Aren’t you proud of me? Here it is Friday, and I’m actually putting up a Friday Roundup! On a Friday!
Friday Roundups (regardless of what day they’re posted) are posted so we can all check in on what steps we’ve taken, big or small, to inch us incrementally toward greater preparedness.
Since it’s winter and outdoor work is limited, our Friday Roundups have been modest lately, but here goes:
• I wrote a WND column on why prepping is still important despite Hillary’s defeat.
• A bunch of us teamed up to help get a neighbor’s vehicle out of the snow (no photos, sorry). March roared in like a lion with 30 mph winds and snow, which built drifts three and four feet high across our road. Neighbors got together with a snobmobile, shovels, snow blowers on a tractor, and finally a bulldozer to get the road cleared. Community, the third leg of preparedness!
• I did a webinar with The Survival Mom as part of her Prepper’s University “Advanced Intensive” series. The subject, of course, was homesteading and self-reliance.
• As a continuing process of decluttering our house, I took some of the accumulated discarded papers…
…and got about half of them burned in the burn barrel.
Some of the stuff we had packed away was absurd. A wall calendar from 1998? Oh puh-lease.
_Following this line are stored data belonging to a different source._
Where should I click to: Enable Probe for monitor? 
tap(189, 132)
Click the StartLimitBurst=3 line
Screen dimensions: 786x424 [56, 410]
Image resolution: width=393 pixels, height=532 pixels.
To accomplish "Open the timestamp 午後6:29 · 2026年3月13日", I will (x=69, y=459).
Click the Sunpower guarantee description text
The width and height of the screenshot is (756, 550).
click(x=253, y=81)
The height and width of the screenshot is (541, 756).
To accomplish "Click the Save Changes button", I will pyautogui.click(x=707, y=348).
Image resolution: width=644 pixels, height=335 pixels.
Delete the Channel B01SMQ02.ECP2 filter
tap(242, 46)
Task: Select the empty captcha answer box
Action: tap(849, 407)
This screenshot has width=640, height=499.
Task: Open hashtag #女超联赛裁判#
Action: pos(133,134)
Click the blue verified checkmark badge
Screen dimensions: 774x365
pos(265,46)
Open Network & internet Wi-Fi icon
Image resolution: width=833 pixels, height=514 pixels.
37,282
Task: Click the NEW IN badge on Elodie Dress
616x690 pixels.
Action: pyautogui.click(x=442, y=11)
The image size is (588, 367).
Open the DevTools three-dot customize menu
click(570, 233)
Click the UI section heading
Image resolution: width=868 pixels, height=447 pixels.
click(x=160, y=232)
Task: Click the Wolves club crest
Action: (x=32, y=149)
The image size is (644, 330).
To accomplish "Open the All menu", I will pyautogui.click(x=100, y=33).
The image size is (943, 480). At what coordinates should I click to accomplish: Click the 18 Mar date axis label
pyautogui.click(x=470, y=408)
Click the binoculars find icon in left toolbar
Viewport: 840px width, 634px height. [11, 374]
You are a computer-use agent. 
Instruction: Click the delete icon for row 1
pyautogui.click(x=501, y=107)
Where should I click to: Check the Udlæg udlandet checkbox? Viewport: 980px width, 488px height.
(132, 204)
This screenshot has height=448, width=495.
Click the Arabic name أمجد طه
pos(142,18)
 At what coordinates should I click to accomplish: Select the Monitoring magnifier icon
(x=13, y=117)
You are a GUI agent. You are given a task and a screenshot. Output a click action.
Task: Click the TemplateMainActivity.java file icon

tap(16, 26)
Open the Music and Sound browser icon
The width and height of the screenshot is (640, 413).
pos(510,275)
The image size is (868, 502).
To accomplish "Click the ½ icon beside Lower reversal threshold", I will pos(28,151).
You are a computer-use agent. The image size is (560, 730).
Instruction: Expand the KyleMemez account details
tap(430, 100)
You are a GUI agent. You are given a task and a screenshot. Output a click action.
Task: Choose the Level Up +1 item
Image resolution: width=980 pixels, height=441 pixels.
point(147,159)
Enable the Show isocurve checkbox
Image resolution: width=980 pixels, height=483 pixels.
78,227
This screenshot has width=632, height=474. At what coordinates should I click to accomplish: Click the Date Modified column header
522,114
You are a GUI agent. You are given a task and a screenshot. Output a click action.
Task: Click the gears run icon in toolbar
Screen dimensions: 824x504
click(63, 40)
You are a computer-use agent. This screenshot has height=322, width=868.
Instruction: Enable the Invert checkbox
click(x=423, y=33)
We probably had 150 lbs. of old papers to burn. Didn’t get to all of them, but it’s a start.
• Our wood cookstove started smoking and not drawing properly. We suspected the stovepipe was due for a major cleanout. We just didn’t realize how bad it was.
Earlier, a reader asked why we didn’t burn the purged papers in the cookstove. The reason is because it builds up ash in the pipe like crazy.
Cleaning the stove is dirty, but obviously necessary.
And once it’s cleaned out, there’s no finer way to both cook and heat the house than a wood cookstove, in my opinion.
• I went through the girls’ old doll clothes, which had just been tucked in an open-topped box and so had mice poo on them. I washed everything (including some of the cloth dolls) and scrubbed down the plastic dolls. I’ll pack everything away in a mouse-proof crate after this. Some of these dolls’ clothes were made by my mother with the girls were young. Others I wore when I was an infant, or when the girls were infants. Preserving childhood treasures is, we feel, important.
• I tentatively — and that’s tentatively — plan to be at the Self-Reliance Expo in Denver in September. That’s tentative … or did I say that already?
So that’s our roundup over the last two weeks. What has everyone else done, big or small, to increase self-sufficiency?